Lisamon se encogió de hombros y empezó a desabrocharse la blusa.
—En ese caso, continuaré tomando el sol. Puedes quedarte o marcharte, como quieras, pero no te acerques.
—Cuando el skandar trató de bajar el precio —dijo en voz baja Valentine—, usted se negó a regatear, y explicó que en su profesión existía el honor. Mi noción de honor me exigiría respetar un precio una vez mencionado.
La mujer se llevó las manos a las caderas y se echó a reír, con una risa tan estruendosa que Valentine temió salir volando. Se sentía como un juguete al lado de aquella guerrillera: ella le superaba en peso, más de cuarenta kilos, y en estatura, quizá treinta centímetros.
—¡Qué valiente, o qué estúpido eres! Podría destrozarte de una bofetada, ¡y tú te atreves a sermonearme sobre faltas al honor!
—Creo que no me hará daño.
Ella le observó con renovado interés.
—Es posible que no. Pero estás arriesgándote, chico. Me ofendo muy fácilmente y a veces hago más daño del que pretendo, cuando pierdo el humor.
—No me importa. Debemos llegar a Mazadone, y sólo usted puede convencer a los hermanos del bosque. El skandar pagará cinco reales, ni uno más. —Valentine se arrodilló y alineó las brillantes monedas en la roca que bordeaba el estanque—. No obstante, tengo algunas monedas que me pertenecen. Acabaré la discusión, pondré lo que falta. —Buscó en la bolsa hasta encontrar una pieza de un real, luego otra, y finalmente una tercera de medio real. Levantó la cabeza, esperanzado.

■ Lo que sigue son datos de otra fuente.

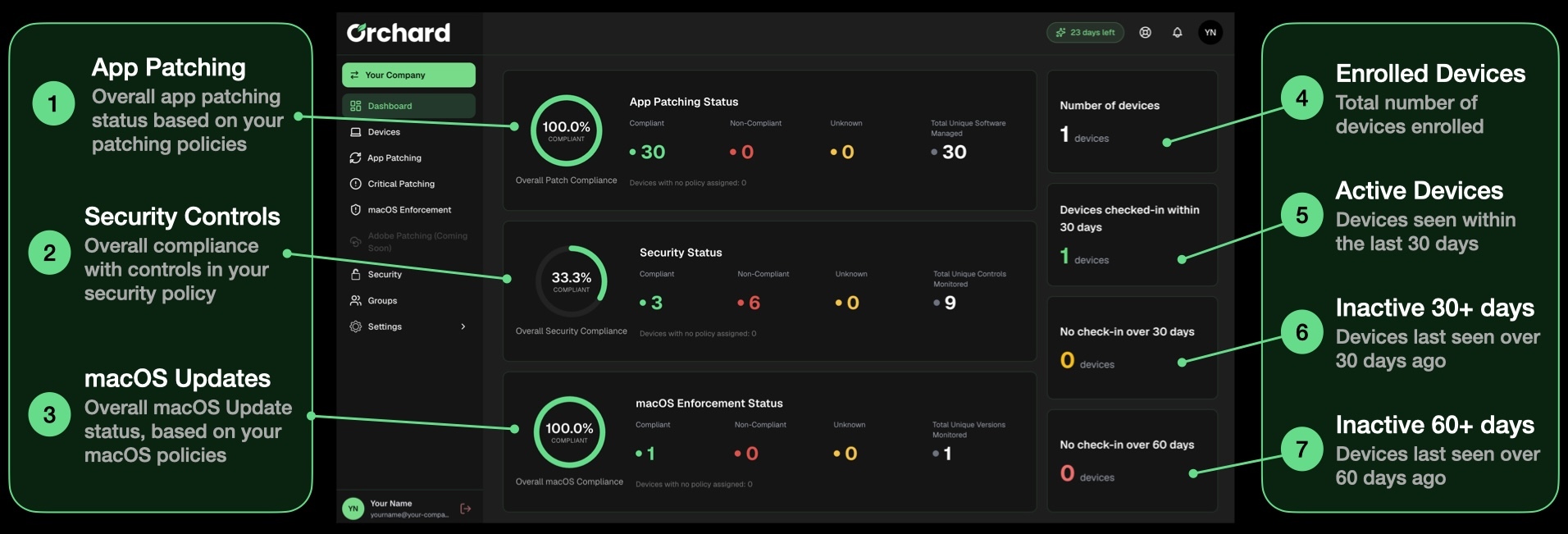
Task: Open the help lifebuoy icon
Action: pos(1146,33)
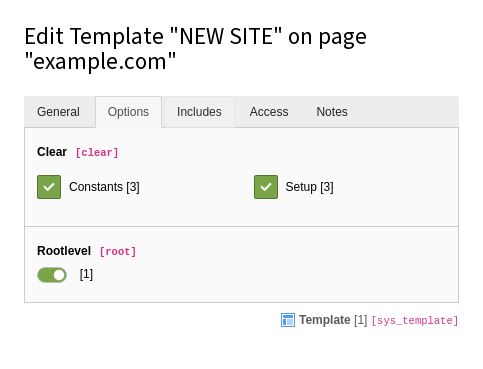Uncheck the Constants checkbox
This screenshot has width=483, height=369.
click(x=49, y=187)
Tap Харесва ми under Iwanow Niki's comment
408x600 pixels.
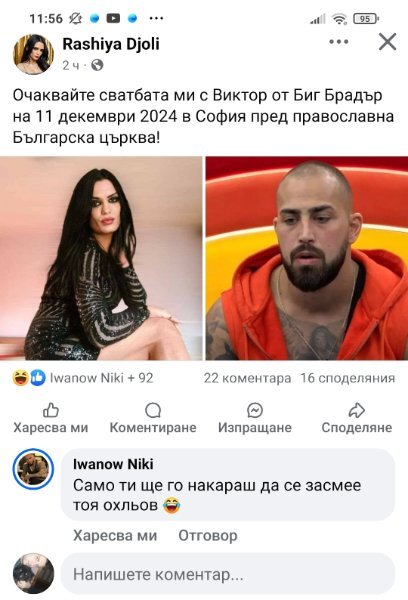coord(115,535)
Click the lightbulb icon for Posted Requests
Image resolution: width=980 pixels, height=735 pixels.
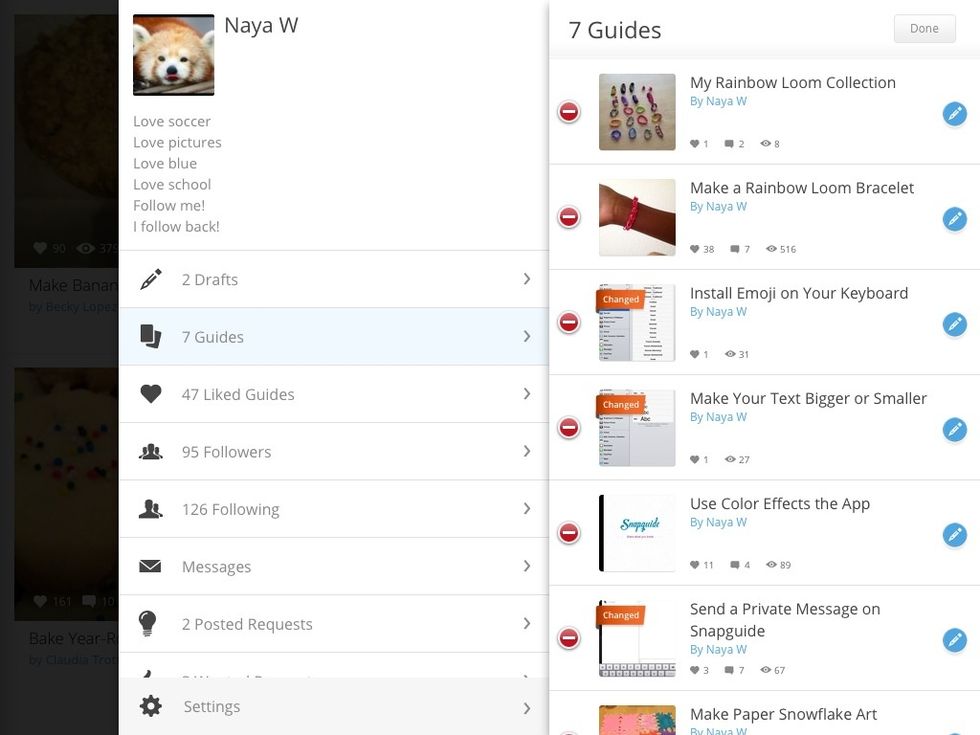click(x=148, y=624)
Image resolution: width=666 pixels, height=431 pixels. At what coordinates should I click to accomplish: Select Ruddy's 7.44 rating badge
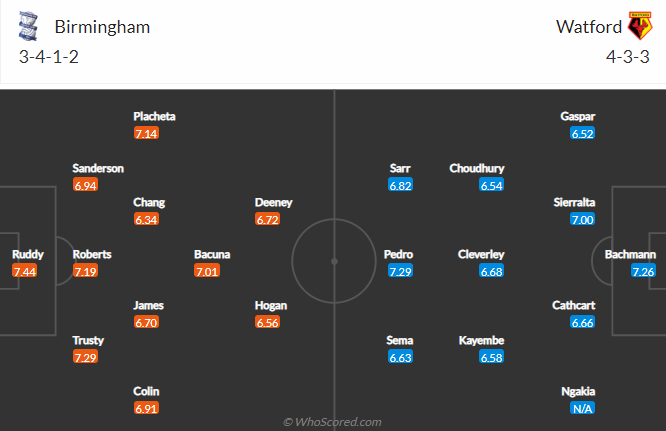pos(25,271)
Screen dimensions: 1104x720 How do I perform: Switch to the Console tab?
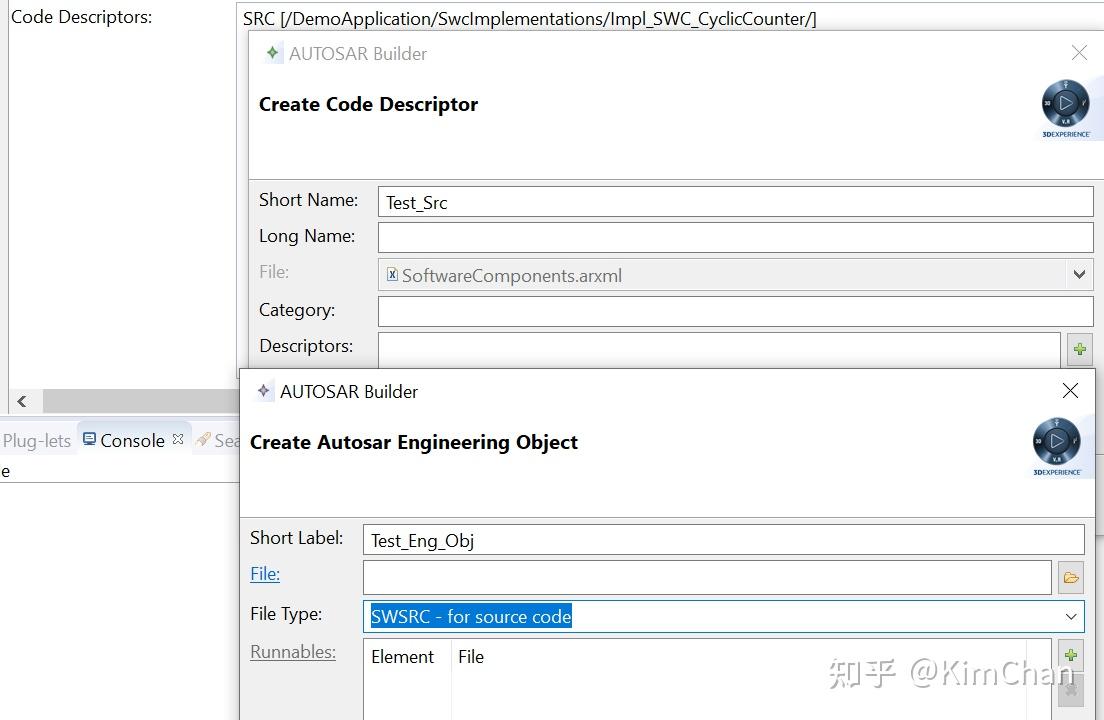[x=131, y=440]
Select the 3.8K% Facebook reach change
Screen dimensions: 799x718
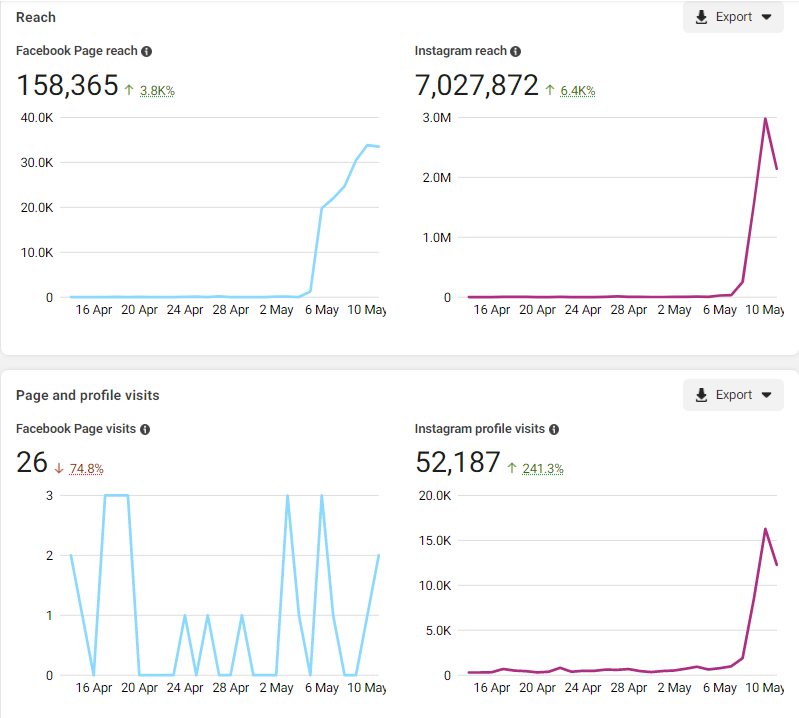click(x=157, y=91)
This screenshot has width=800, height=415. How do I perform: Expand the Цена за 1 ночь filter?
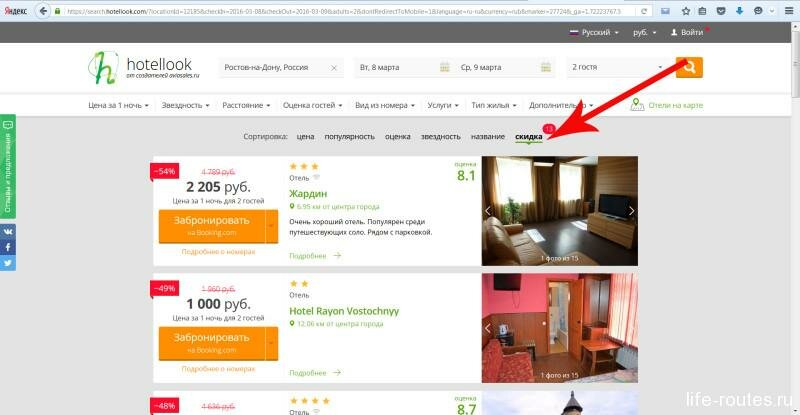pos(118,105)
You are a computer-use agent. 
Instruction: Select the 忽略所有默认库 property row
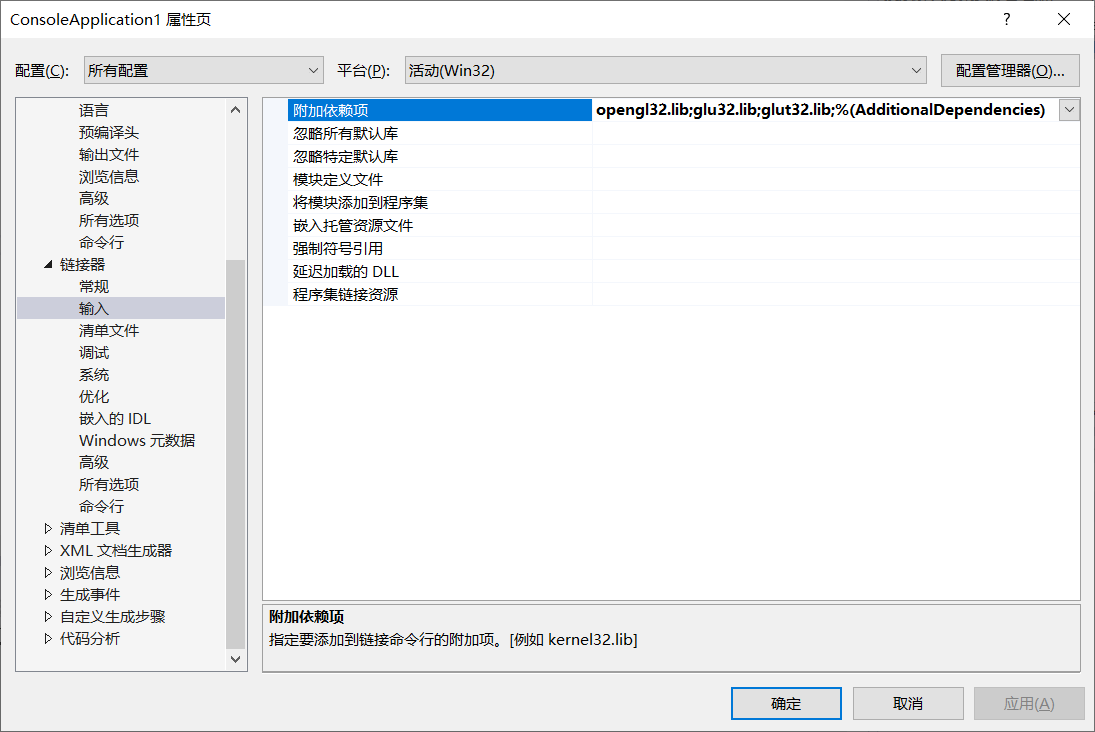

—Cinco serán suficiente —dijo Lisamon Hultin. La mujer cogió las monedas de Zalzan Kavol, despreció las de Valentine, y empezó a subir la senda.
—¿Dónde está tu montura? —preguntó mientras desataba la suya.
—He venido andando.
—¿Andando? ¿Andando? ¿Has corrido tanta distancia? —Miró a Valentine—. ¡Qué empleado tan leal eres! ¿Te paga bien ese skandar, suficiente para que le prestes esos servicios y corras esos riesgos?